Demzufolge hat der “demographische Wandel” – als angebliches gesellschaftliches Phänomen – um die Beamten und Pensionäre einem großen Bogen gemacht. Auch ansonsten lässt sich weder Nachhaltigkeitsfaktor, noch Riesterfaktor irgendwie logisch begründen: Denn diese faktische Kürzung der Altersbezüge hat die Beamten nie erreicht.

“Nachhaltigkeitsfaktor” – “Man wollte ein bestimmtes Ergebnis, eine bestimmte Rentenkürzung, erreichen”

>>Beamte – Was die Adeligen von heute wirklich verdienen von Torsten Ermel (Buch) <<

“Der Nachhaltigkeitsfaktor wurde vom Gesetzgeber dabei freundlicherweise nur mit einem Viertel (das sind die 0,25 in der Formel) angesetzt. Logisch begründen lässt sich das aber nicht. Man hätte stattdessen auch ein Drittel nehmen können oder ein Fünftel oder überhaupt keinen Faktor verwenden können. Die Festsetzung auf ein Viertel hatte keine sachliche Grundlage, sondern war eine politische Entscheidung. Man wollte ein bestimmtes Ergebnis, eine bestimmte Rentenkürzung, erreichen. Bei anderen politischen Mehrheiten oder veränderten Zielsetzungen kann dieser Parameter deshalb ebenso willkürlich geändert werden. Die Rentenanpassungsformel darf aber nicht nur eine beliebige Formel sein; sie muss sich auch sachlich begründen lassen. Demgegenüber wird die Pension für Beamte völlig anders berechnet. Das durchschnittliche Bruttoentgelt spielt hier überhaupt keine Rolle. Es gibt auch keinen Nachhaltigkeitsfaktor, keinen Riesterfaktor und keinen Pensionärsquotienten.”

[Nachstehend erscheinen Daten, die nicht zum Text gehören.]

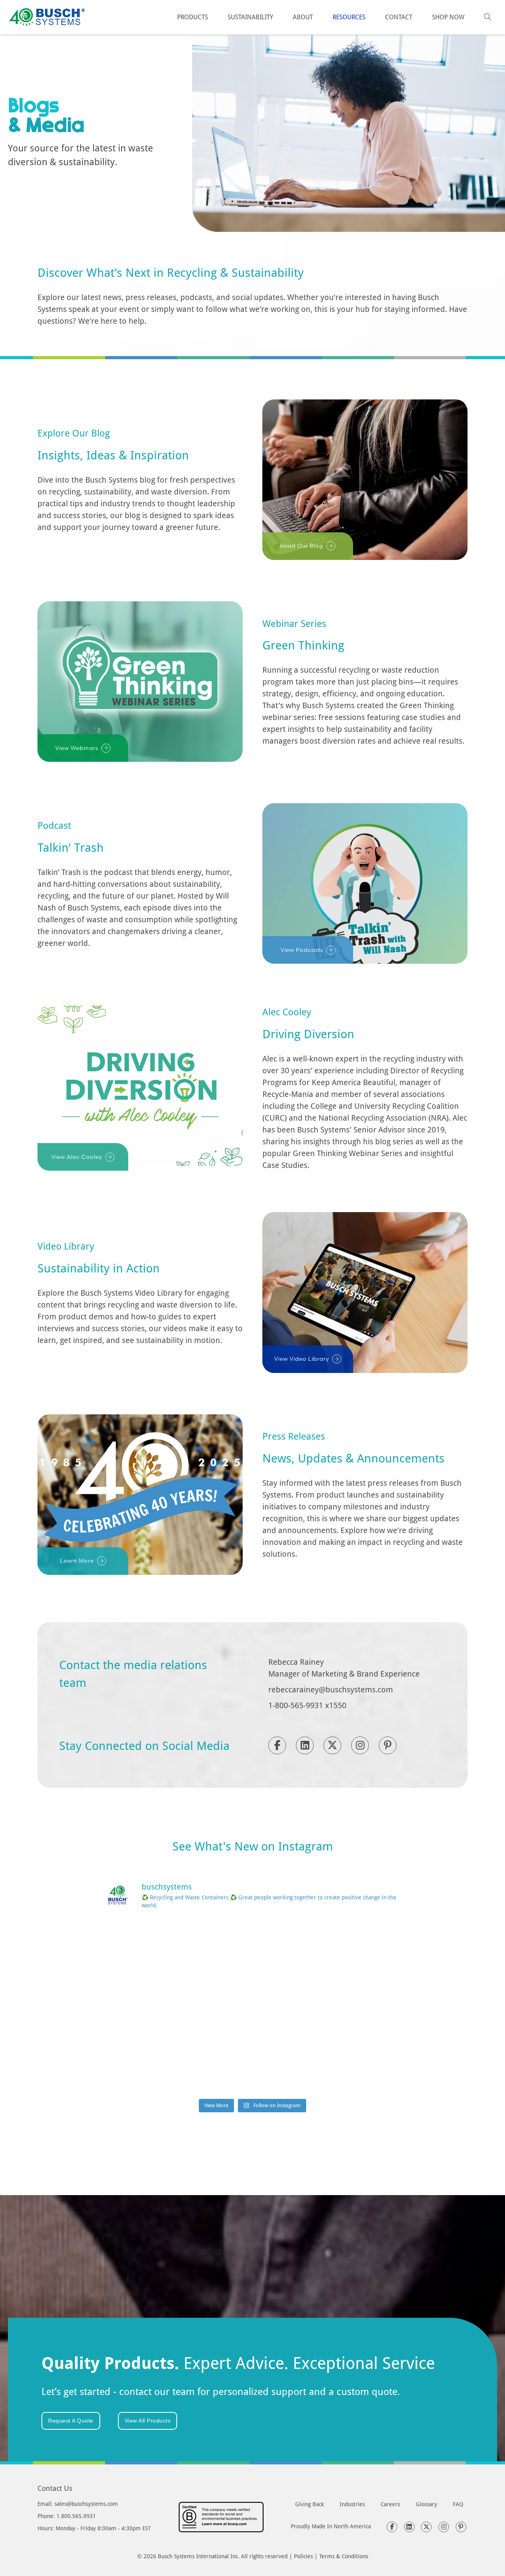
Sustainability (250, 17)
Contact (398, 17)
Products (192, 17)
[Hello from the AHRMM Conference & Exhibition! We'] (252, 2006)
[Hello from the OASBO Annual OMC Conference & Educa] (354, 2064)
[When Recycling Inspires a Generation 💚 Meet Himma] (354, 2006)
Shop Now (448, 17)
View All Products (148, 2420)
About (303, 17)
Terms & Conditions (343, 2556)
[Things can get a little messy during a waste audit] (151, 2064)
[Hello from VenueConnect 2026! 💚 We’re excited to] (252, 1947)
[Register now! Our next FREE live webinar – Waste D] (354, 1947)
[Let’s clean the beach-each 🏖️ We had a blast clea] (151, 1947)
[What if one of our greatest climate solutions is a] (151, 2006)
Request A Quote (71, 2420)
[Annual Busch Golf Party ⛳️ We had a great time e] (252, 2064)
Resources (349, 17)
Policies (303, 2556)
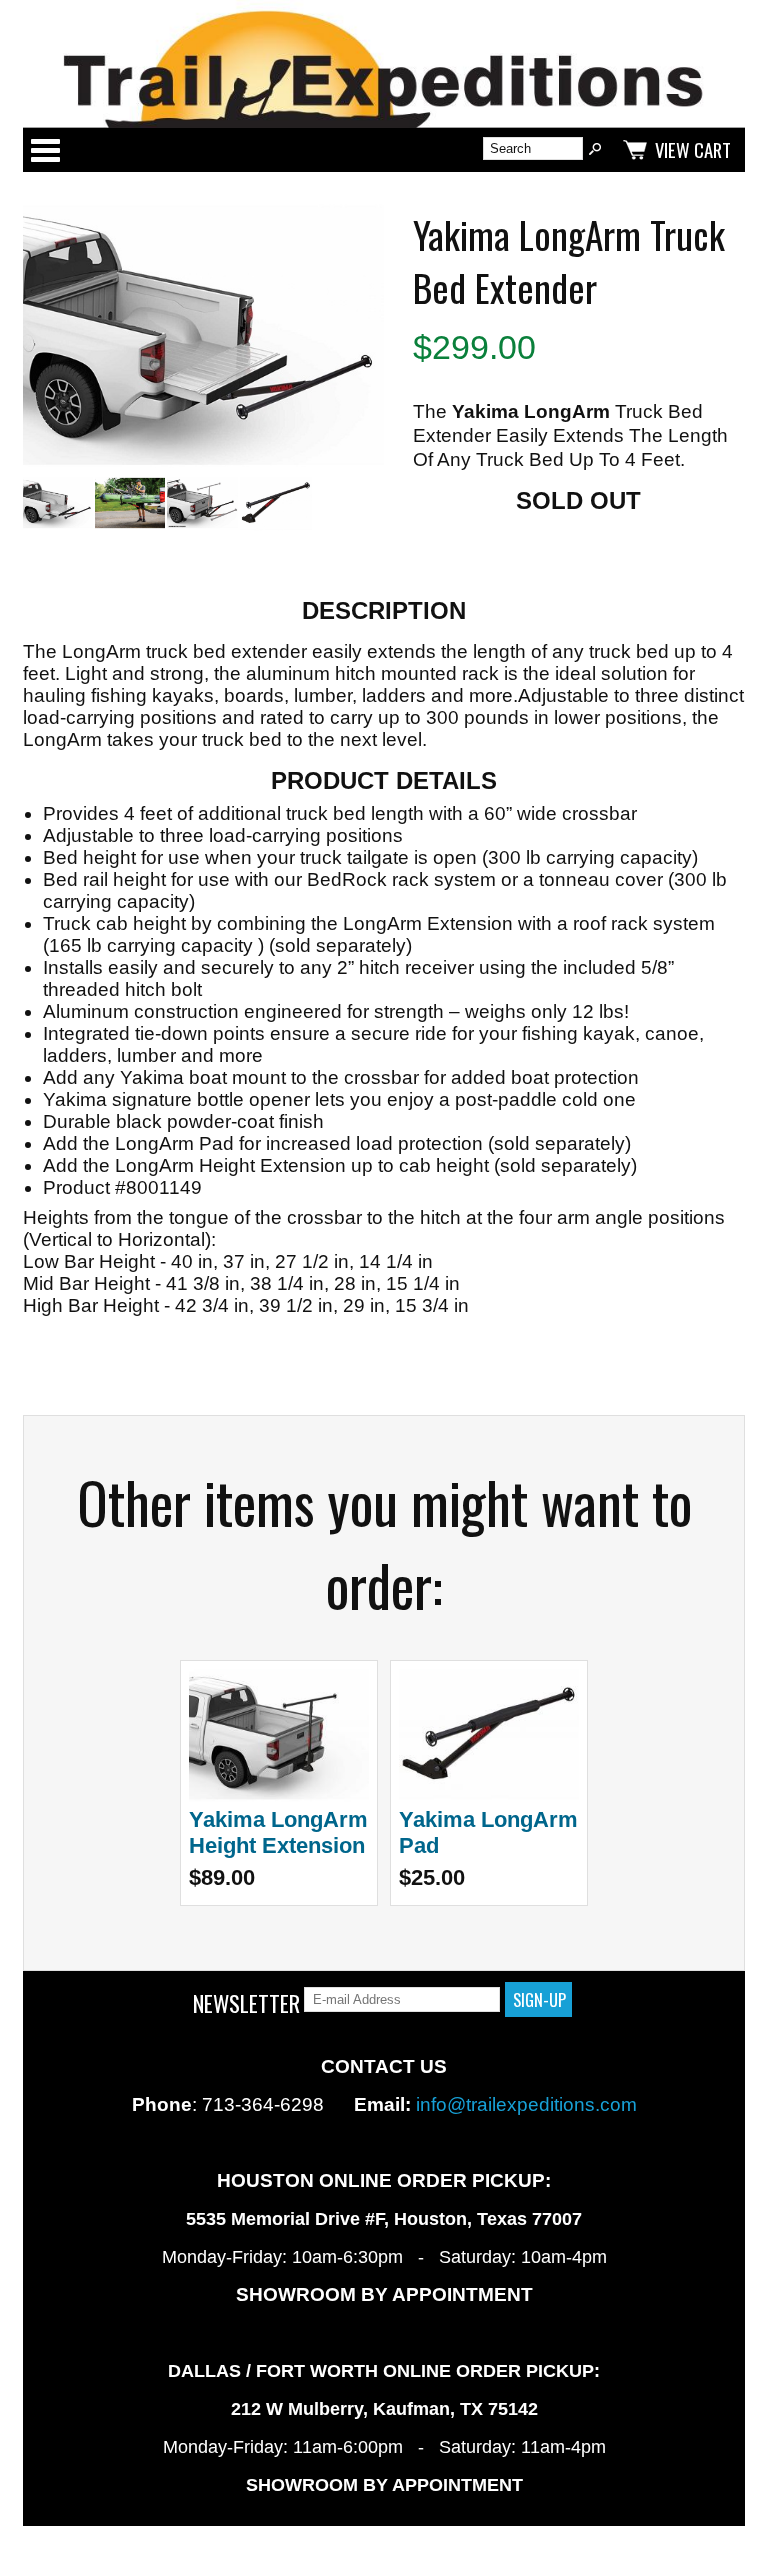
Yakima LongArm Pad (488, 1832)
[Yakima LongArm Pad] (489, 1795)
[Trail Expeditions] (384, 64)
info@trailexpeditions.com (526, 2104)
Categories (45, 150)
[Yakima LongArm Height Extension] (279, 1795)
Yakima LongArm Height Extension (278, 1832)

Altersversorgung von Beamte: “Es gibt auch keinen Nachhaltigkeitsfaktor, keinen Riesterfaktor und keinen Pensionärsquotienten”

Nicht nur die These des “demographische Wandels” für die faktische Rentenkürzung steht auf tönernen Füßen, sondern es tut sich ein gewaltiges Gerechtigkeitsproblem auf: Immerhin lässt das Grundgesetz diese Form von offensichtlicher Ungleichbehandlung eigentlich nicht zu.